- PROBLEM DETAILS -
Copy the lines exactly. Begin at the first line of the data and stop after the line with "[link] (196, 996)".

*** MATERIAL FOR THE TASK Section Begins ***

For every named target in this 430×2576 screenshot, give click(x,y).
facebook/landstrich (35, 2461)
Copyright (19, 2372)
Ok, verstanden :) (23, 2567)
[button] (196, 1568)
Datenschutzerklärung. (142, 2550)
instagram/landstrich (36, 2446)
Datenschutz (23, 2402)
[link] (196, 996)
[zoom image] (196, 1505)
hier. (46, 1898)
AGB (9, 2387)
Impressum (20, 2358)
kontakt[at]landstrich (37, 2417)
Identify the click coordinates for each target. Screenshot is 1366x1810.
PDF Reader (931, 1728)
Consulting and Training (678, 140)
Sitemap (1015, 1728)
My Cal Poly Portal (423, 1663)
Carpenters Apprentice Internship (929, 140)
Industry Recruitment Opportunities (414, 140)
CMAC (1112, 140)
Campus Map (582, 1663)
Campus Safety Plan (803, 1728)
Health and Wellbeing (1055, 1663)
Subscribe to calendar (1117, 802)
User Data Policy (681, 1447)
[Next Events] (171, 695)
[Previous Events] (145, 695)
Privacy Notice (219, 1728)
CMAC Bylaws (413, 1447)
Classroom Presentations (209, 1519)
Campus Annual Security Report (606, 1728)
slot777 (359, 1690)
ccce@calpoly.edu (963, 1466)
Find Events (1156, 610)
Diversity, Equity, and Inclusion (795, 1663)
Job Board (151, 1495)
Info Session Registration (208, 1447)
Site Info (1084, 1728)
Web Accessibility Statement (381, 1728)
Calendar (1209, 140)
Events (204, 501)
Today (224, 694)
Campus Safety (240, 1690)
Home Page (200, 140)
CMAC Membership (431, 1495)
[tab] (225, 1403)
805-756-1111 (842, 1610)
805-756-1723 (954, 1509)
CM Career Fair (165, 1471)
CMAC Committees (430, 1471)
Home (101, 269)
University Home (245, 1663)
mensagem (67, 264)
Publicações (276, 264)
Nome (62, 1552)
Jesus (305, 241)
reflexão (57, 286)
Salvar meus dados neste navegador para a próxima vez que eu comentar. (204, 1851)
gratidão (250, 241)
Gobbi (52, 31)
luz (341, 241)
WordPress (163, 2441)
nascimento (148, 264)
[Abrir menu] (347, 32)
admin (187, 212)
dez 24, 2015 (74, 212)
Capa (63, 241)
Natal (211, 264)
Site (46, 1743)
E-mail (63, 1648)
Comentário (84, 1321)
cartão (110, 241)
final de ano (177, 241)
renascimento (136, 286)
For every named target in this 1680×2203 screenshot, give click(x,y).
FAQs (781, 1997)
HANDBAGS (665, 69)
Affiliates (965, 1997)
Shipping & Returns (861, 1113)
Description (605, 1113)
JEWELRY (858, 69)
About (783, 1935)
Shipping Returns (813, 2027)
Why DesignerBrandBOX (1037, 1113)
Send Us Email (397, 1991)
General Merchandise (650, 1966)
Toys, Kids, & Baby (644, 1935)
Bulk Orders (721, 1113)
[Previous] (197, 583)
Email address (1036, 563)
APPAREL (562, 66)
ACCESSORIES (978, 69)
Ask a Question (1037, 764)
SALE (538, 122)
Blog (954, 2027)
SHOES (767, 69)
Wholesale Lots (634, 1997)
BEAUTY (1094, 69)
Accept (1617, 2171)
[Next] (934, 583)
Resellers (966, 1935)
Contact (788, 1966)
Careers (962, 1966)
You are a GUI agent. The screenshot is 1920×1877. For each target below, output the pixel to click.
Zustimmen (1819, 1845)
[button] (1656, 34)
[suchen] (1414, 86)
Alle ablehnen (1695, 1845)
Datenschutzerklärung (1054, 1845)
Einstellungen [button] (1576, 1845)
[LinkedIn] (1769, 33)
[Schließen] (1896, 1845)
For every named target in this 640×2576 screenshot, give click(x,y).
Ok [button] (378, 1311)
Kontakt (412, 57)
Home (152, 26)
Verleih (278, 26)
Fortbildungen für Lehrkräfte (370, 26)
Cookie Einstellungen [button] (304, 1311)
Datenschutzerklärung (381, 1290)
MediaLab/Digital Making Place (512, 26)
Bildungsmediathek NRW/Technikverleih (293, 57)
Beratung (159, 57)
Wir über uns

*** MATERIAL FOR THE TASK Section Ends ***

- YOUR RESPONSE -
For every named target in this 430×2576 screenshot, give click(x,y).
facebook/landstrich (35, 2461)
Copyright (19, 2372)
Ok, verstanden :) (23, 2567)
[button] (196, 1568)
Datenschutzerklärung. (142, 2550)
instagram/landstrich (36, 2446)
Datenschutz (23, 2402)
[link] (196, 996)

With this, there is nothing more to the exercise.